# EXERCISE:
Once you have located the line containing "The width and height of the screenshot is (423, 230)." in the material below, return it exactly along with each line after it through the line containing "Click the Importieren toolbar icon".

# RECORDS SUPPLIED:

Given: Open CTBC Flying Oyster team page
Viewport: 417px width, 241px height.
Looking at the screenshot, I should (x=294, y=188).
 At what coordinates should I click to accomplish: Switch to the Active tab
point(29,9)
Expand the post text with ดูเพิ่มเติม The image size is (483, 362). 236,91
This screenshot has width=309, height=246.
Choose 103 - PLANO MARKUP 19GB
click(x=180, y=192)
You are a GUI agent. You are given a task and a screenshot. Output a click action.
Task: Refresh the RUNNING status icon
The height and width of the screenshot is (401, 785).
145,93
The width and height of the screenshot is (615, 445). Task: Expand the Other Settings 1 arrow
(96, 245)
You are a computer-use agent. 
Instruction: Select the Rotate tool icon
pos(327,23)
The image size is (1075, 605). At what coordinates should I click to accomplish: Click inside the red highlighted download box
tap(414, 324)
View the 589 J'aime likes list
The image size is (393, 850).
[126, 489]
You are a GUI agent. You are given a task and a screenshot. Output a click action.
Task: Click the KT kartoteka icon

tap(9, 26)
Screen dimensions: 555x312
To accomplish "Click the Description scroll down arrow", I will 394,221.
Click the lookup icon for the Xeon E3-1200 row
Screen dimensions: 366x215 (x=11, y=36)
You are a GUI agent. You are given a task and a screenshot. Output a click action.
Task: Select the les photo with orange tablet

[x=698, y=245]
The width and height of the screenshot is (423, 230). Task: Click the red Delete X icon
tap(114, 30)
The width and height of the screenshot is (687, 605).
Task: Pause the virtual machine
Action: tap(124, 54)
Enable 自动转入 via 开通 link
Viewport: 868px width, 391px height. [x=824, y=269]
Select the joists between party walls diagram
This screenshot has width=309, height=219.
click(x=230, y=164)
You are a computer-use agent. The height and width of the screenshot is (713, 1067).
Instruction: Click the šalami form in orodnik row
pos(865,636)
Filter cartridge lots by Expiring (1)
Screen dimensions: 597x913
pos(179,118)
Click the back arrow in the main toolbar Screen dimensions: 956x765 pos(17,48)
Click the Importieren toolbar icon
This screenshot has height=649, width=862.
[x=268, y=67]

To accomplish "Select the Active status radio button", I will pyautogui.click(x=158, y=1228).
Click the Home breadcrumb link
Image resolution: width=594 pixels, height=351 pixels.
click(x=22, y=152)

# RESULT FOR THIS EXERCISE:
The width and height of the screenshot is (423, 230). Task: Click the red Delete X icon
tap(114, 30)
The width and height of the screenshot is (687, 605).
Task: Pause the virtual machine
Action: tap(124, 54)
Enable 自动转入 via 开通 link
Viewport: 868px width, 391px height. [x=824, y=269]
Select the joists between party walls diagram
This screenshot has width=309, height=219.
click(x=230, y=164)
You are a computer-use agent. The height and width of the screenshot is (713, 1067).
Instruction: Click the šalami form in orodnik row
pos(865,636)
Filter cartridge lots by Expiring (1)
Screen dimensions: 597x913
pos(179,118)
Click the back arrow in the main toolbar Screen dimensions: 956x765 pos(17,48)
Click the Importieren toolbar icon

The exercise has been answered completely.